Yoongi e Hoseok chegaram ao restaurante na cidade de Jochon- eup um pouco atrasados. Foram recebidos por uma mesa lotada de comandantes, junto a Duck-Young começando seu discurso. Sentaram-se um ao lado do outro, na parte da mesa próxima a saída, longe do marechal.
− Como dizia, precisamos mapear as zonas de risco. O governo americano espera que sairemos bem nessa missão. – Disse o Wonsu.
− Jung Hoseok e Min Yoongi serão o segundo comando para a ação. O Dawi ficará responsável por passar minhas instruções a você.
Os dois balançaram a cabeça.
− O objetivo dessa etapa é chegar até a base principal iraniana, sem prejuízos para nós.
− Senhor, se me permite dizer. Não acha que os Estados Unidos está nos usando? Iremos em uma área de risco, e é quase impossível que não perderemos homens. – Jung-Hoseok falou com total respeito.
− Sem perdas, não teremos progressos. – O Wonsu levantou-se com a uma taça de vinho na mão. – Não se esqueçam que nosso exército ainda possui muito potencial, é os outros países são meros desafios.
− Cão que ladra, não morde. E nós, somos o lobo que caça com inteligência. – Por fim finalizou seu discurso propondo um brinde.
Ao fim da reunião, os dois juntaram-se ao amigo recém chegado. Hiroki parecia atordoado, Hoseok preocupou-se com o amigo e logo perguntou, enquanto Yoongi preferia o silêncio a discutir.
− Pensei que o processo de seleção da Haram iria demorar um pouco mais. Você está bem?
− Oh, sim. Apenas um pouco preocupado, fui transferido para uma base em Hallasan. – Hiro respondeu.
− Aconteceu algo com a Ana?
− É isso que não sei. – Disse cabisbaixo, suas mãos estavam trêmulas.
− Você e a Haram brigaram? – Yoongi se intrometeu, rindo de toda a situação.
− Resolvi terminar, e estou com medo de que ela vá atrás da Ana, Hoseok. Me sinto incapaz de tudo.
− Yah, por que não pede demissão? Aqui não é seu lugar, deveria procurar outro lugar para se dar bem com um rosto bonito. – O loiro falava sem pensar. Logo Jung segurou seu braço.
− Chega, Min Yoongi. – Disse Hoseok.
− O que? Ele quer se dar bem mesmo sabendo que é culpado? – Yoongi perguntou.
− Você sabe? Hoseok, pedi para manter em segredo! – Hiroki estava assustado.

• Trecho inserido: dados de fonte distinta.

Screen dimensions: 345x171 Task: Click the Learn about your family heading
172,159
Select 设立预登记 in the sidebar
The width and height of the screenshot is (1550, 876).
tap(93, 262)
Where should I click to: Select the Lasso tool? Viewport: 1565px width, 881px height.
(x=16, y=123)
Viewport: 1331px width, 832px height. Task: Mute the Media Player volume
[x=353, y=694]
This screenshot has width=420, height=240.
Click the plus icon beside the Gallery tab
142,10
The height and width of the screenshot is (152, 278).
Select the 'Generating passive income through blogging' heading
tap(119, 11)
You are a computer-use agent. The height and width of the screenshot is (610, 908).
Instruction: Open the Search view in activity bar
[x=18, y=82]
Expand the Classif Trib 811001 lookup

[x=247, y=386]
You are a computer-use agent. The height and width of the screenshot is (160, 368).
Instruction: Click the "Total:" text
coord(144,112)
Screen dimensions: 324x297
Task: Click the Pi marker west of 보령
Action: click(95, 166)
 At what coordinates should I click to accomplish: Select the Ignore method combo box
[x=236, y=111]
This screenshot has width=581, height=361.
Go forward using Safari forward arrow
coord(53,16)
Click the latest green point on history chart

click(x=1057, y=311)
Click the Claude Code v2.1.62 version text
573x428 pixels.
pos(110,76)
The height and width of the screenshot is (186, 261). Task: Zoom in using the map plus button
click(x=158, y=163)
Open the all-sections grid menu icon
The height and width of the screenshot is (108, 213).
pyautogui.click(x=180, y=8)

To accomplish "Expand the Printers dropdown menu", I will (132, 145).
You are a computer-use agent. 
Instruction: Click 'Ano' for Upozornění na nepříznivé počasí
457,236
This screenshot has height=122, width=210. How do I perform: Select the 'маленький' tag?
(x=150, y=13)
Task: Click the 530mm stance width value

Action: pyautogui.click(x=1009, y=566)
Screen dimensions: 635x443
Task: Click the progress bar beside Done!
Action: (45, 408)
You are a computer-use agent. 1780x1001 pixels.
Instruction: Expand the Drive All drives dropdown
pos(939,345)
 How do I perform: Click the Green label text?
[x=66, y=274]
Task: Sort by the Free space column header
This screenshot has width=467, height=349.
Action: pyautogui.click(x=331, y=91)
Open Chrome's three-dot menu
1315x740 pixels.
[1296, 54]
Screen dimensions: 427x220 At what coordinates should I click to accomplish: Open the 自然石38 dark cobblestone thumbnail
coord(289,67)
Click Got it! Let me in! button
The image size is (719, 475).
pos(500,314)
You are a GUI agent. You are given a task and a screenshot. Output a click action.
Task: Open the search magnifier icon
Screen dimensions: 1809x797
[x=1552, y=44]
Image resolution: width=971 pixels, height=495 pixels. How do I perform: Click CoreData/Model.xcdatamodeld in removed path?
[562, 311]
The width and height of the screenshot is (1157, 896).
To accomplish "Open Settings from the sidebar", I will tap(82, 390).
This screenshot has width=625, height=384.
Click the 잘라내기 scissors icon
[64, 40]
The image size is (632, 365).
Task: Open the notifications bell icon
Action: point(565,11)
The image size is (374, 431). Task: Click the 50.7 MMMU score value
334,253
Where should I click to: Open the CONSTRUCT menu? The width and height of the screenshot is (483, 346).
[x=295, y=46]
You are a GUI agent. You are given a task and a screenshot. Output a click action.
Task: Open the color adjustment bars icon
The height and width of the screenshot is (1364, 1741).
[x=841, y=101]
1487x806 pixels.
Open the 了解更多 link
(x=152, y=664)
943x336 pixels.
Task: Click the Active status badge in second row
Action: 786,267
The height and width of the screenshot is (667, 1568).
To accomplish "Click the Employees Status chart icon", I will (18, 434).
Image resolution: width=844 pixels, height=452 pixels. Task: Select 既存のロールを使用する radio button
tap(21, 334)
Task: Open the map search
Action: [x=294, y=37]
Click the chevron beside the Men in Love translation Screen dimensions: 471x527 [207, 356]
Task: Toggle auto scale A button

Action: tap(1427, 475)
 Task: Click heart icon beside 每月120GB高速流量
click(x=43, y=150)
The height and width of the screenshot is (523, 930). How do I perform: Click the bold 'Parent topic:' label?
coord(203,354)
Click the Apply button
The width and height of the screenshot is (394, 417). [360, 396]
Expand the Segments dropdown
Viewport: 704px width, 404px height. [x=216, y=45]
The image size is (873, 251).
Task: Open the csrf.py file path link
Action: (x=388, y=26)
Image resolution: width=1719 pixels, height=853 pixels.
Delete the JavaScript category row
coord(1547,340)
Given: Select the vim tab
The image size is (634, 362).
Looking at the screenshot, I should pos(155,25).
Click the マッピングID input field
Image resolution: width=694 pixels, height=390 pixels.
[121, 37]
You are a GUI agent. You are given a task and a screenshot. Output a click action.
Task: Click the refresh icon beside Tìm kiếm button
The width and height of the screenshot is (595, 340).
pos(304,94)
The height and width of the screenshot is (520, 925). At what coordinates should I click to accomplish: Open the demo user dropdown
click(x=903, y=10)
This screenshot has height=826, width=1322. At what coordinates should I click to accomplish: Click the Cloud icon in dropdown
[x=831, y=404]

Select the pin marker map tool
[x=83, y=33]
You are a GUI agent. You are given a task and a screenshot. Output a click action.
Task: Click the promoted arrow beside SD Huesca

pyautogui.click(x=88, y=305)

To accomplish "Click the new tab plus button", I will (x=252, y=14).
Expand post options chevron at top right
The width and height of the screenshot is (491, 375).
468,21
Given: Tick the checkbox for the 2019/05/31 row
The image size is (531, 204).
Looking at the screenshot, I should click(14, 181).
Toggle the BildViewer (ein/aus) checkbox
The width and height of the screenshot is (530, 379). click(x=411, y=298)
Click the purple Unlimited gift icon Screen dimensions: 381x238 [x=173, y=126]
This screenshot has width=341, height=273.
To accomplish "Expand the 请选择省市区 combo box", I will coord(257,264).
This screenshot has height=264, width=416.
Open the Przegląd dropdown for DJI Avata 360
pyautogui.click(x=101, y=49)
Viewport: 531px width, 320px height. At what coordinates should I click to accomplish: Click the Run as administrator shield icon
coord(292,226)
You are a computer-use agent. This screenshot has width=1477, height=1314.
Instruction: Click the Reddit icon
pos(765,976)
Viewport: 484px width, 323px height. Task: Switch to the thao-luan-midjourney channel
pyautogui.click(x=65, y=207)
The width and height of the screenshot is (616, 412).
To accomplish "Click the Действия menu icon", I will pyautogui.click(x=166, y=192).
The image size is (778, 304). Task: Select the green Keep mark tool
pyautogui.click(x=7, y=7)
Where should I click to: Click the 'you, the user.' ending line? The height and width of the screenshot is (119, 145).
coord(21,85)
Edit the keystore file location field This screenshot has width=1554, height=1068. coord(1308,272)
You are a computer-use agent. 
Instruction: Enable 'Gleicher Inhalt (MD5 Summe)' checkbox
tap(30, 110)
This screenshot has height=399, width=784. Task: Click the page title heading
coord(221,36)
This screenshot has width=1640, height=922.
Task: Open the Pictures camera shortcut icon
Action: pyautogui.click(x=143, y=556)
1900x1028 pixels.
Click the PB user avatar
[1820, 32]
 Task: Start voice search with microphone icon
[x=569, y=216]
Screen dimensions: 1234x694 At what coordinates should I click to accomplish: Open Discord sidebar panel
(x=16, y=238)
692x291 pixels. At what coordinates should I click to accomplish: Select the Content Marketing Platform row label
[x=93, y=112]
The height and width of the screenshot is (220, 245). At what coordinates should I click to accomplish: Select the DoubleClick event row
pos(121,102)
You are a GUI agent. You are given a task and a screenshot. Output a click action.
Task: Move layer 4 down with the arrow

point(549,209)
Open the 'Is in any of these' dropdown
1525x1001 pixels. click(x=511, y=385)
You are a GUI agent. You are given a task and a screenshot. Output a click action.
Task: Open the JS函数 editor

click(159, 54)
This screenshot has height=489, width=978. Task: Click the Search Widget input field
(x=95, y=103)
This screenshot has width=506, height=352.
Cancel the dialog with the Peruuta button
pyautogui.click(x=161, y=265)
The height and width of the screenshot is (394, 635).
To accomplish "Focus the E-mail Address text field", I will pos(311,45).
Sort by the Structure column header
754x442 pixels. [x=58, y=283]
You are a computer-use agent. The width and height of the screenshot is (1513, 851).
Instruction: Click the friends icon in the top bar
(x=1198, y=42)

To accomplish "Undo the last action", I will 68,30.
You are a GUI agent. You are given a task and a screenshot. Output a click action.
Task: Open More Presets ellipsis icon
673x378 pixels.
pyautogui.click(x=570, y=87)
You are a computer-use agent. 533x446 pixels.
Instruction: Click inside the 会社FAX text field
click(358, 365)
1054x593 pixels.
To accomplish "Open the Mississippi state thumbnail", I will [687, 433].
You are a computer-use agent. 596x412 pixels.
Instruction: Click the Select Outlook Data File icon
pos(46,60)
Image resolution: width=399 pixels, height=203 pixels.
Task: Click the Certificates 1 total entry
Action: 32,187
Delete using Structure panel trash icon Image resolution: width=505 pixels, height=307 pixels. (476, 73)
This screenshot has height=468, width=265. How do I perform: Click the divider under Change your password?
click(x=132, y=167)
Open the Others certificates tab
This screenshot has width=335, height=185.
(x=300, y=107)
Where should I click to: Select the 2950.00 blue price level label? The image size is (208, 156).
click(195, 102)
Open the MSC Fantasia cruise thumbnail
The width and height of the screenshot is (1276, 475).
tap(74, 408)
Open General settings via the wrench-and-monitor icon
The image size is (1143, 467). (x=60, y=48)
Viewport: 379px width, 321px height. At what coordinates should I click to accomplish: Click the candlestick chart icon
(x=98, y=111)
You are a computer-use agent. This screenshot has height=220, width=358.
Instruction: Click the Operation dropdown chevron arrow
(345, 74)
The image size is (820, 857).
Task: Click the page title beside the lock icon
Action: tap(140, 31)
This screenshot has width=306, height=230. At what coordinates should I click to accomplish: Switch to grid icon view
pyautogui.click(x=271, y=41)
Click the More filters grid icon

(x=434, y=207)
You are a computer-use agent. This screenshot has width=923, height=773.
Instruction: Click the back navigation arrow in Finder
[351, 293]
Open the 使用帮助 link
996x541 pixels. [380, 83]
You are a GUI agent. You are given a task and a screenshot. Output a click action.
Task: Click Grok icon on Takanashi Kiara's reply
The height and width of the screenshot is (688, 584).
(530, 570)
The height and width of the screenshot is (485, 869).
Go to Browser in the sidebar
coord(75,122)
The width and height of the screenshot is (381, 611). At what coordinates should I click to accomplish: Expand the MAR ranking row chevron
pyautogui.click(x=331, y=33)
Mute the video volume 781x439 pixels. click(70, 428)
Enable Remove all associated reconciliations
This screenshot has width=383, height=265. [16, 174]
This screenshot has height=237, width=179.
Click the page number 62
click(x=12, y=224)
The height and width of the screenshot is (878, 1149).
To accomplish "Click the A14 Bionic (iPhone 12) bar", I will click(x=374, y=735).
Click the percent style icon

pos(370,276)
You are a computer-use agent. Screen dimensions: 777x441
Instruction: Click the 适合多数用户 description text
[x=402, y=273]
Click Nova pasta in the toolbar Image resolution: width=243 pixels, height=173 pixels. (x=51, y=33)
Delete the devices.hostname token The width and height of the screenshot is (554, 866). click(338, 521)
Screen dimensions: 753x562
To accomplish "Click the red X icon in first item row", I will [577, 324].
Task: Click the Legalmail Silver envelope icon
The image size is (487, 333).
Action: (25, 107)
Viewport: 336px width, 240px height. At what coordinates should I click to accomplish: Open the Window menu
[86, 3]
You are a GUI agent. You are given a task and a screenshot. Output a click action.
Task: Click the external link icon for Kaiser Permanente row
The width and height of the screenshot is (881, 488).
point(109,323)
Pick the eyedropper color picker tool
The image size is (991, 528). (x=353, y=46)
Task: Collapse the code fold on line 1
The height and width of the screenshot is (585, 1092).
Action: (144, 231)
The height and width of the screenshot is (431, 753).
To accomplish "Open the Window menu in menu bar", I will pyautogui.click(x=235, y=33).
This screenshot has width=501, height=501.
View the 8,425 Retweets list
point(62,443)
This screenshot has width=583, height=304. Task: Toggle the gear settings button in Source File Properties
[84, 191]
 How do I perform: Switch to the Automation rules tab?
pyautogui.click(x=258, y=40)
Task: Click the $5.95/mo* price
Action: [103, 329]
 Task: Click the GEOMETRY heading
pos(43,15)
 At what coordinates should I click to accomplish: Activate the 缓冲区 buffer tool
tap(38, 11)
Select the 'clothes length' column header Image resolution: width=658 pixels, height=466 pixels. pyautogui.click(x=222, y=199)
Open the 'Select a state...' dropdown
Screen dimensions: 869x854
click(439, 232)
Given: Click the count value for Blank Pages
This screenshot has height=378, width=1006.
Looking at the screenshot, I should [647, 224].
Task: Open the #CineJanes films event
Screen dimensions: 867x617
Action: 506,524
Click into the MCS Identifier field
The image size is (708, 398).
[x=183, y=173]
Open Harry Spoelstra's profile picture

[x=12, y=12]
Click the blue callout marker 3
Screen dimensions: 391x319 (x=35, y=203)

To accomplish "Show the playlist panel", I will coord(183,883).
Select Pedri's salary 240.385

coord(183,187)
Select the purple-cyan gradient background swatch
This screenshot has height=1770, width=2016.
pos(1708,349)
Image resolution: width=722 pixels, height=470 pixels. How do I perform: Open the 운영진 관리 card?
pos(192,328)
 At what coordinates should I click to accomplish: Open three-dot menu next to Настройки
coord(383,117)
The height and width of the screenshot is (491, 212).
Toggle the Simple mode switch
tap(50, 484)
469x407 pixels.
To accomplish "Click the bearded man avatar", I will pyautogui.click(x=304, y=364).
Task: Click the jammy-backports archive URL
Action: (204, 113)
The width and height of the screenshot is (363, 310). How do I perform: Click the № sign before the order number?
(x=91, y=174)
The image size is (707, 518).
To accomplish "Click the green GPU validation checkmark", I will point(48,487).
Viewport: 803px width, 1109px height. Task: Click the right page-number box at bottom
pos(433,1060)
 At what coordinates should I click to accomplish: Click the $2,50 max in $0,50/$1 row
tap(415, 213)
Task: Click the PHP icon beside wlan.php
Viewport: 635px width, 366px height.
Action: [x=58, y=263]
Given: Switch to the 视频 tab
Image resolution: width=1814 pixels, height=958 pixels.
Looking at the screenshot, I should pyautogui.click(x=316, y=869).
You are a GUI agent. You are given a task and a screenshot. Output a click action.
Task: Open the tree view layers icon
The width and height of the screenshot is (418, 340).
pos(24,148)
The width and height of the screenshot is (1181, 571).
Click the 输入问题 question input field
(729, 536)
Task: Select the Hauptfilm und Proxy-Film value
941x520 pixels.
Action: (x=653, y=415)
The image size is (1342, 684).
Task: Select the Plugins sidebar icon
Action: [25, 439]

− Não acho que a Haram foi capaz de fazer algo, ou de mesmo descobrir. O John não deixaria isso acontecer, sabe disso. – Hoseok explicou.
− Tem razão, vou manter um pensamento positivo.
− Bom, preciso ir. Tenho deveres na nova cidade. Boa sorte para a missão de vocês, e não se esqueçam de beber antes de morrer! – Hiro despediu-se acenando com um sorriso f*****o.
De volta ao quartel, os dois terminaram de preencher formulários tarde da noite. Apesar da pressão para a viagem à noite, Hoseok mantinha seus pensamentos em Fabíola, queria ter certeza que seria ela a garota que viria para a base militar no outro dia.
− Yoongi, você sabe como serão as meninas que virão? – Perguntou despertando o amigo do sono profundo.
− Não, não soube de nada. Elas chegam amanhã as quatro da tarde.
− d***a, não tem como vê-las antes de voltar. Estaremos ocupados com a checagem dos soldados.
− Seo-Yun ficou responsável por busca-las, dois garotos também virão. Peço para ele nos avisar sobre elas antes que entremos no avião.
− Certo.
− Agora me deixe dormir, ou conto para essa Fabíola que você dorme com cueca do Anpaman.